So not only was I living in a ski museum, I was on display! It ended
up that few people came to the museum during the evening while I was there, but
many did read the sign and peer through the glass at my “enclosure”.
I came to really love being surrounded by the museum. I spent many
evenings wandering around the displays, getting to touch and study two hundred
years worth of skis at my leisure. Richard has such a large collection
of ski gear, pictures, and paraphernalia – its just too much to absorb in one
visit, even several visits. Living in the museum gave me time to really
study and come to appreciate the collection.
Countless nights I wandered about the museum: looking at pictures
of legends, smelling old waxes, trying on fifty year old boots and clothing,
and flexing skis from twenty decades. Under a window I’d find a picture
of the first snowmobile, very strange looking. Off near the edge a pair
of champion Phil Mahre’s skis, like solid steel. From a corner I’d pick
up the 25ft tall ski poles used by a guy in Aspen who skied on stilts.

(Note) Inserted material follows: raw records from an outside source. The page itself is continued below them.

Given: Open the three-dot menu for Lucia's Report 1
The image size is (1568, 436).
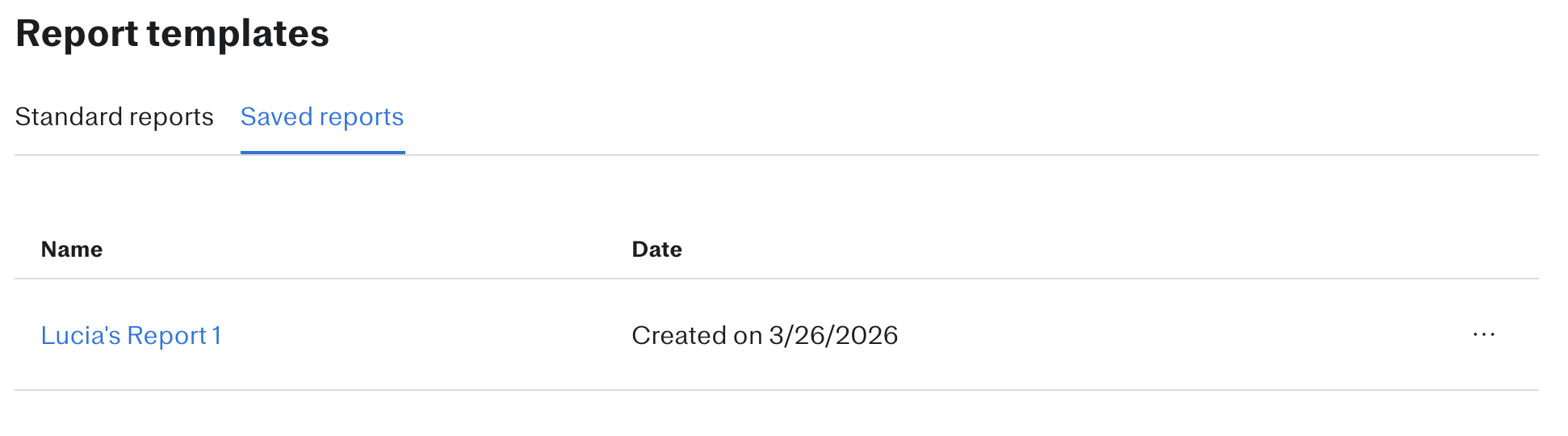Looking at the screenshot, I should (1483, 335).
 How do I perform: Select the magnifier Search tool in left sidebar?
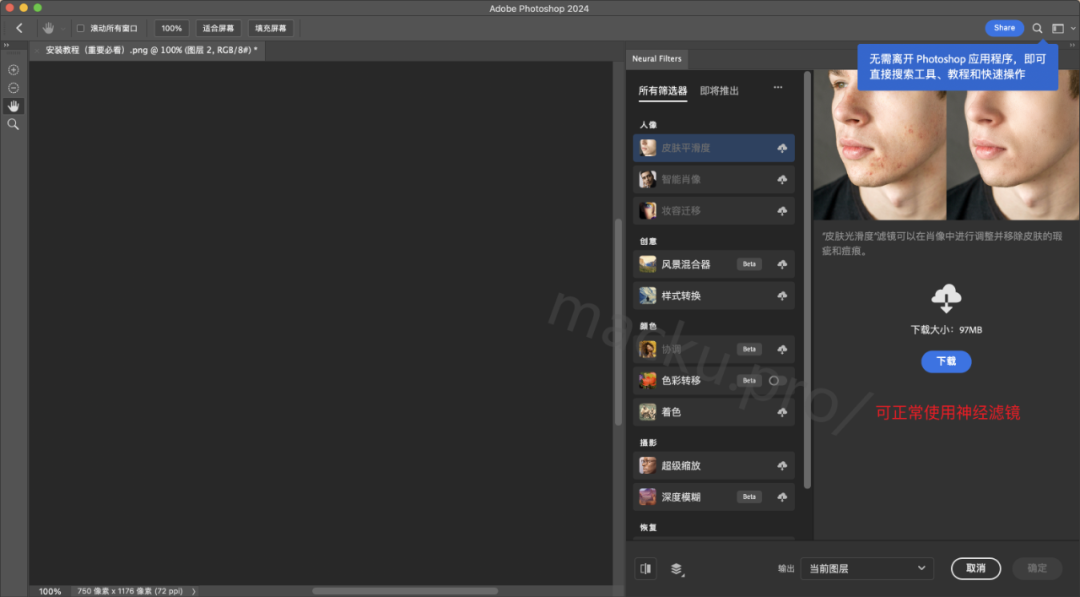click(x=13, y=124)
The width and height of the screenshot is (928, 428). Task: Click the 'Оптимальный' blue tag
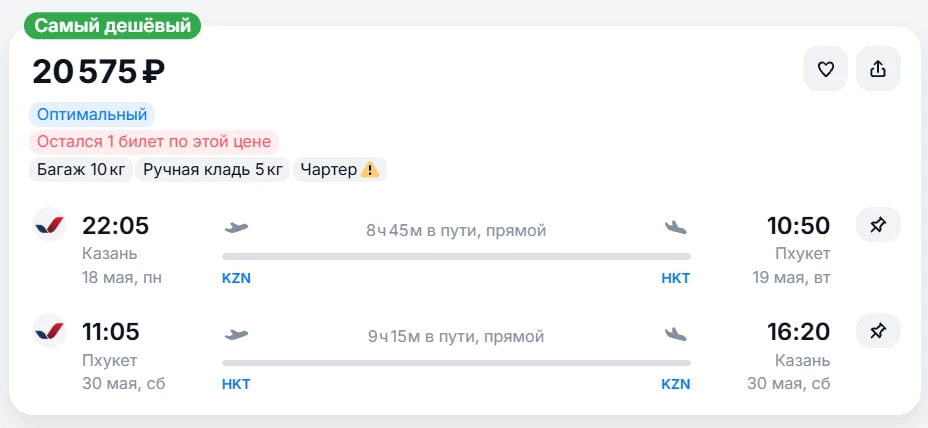click(x=92, y=114)
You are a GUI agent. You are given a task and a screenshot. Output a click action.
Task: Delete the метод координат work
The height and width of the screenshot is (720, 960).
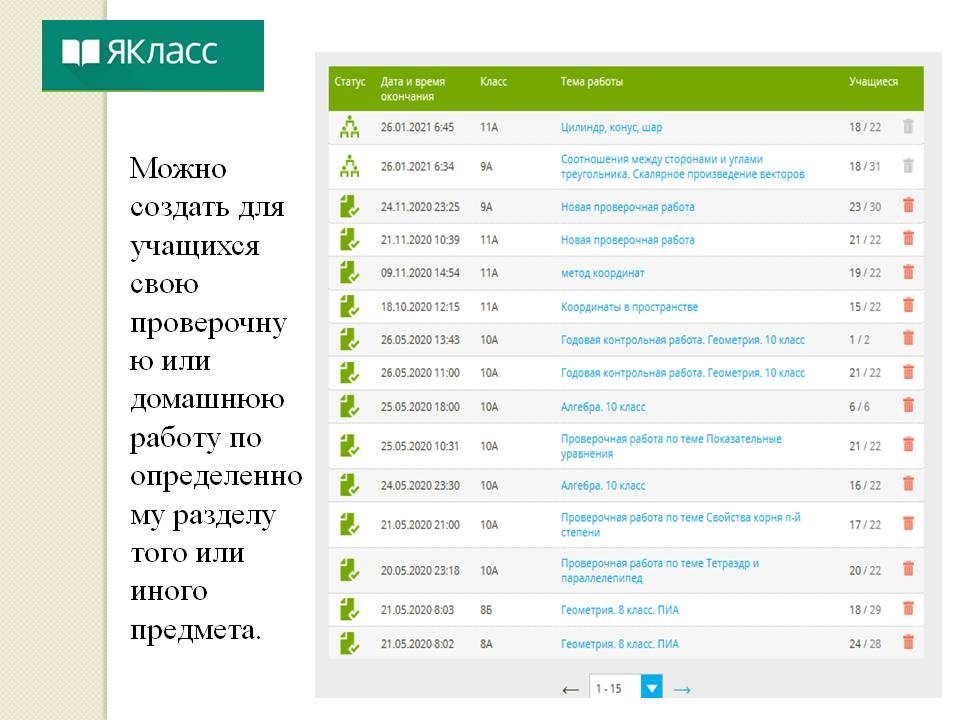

I would roam the museum randomly those nights, letting my attention fall on
whatever treasure it found.
Many of the old skis are works of art. Layer after layer of rare
wood laminated together and polished to perfection. Many skis were experiments,
strange side roads that helped steer the way to our modern equipment:
skis made out of solid magnesium, skis with both tip and tail bent for freestyle
maneuvers, skis with weird ridges running down their length. . . and countless
others. Richard does not even have room to display all of his collection.
He has a room with skis stacked up against the walls. He has boxes of
skis straight from the factory fifty years ago, still brand new. There
are boxes of old waxes, boots, clothing, poles, books, and pictures. A
walk through the ski museum is truly a walk though the history of skiing.
After one year in the ski musuem I ended up moving, in search of more space.
I will always have fond memories of living inside Richard’s ski collection.
I still sometimes dream I’m back in the museum, walking around at midnight in
ski boots from 1935, looking at the pictures, and trying to imagine what it
was like to be a skier then. By living there I may not have suffered enough
to be a “true ski-bum”, but it was still cool!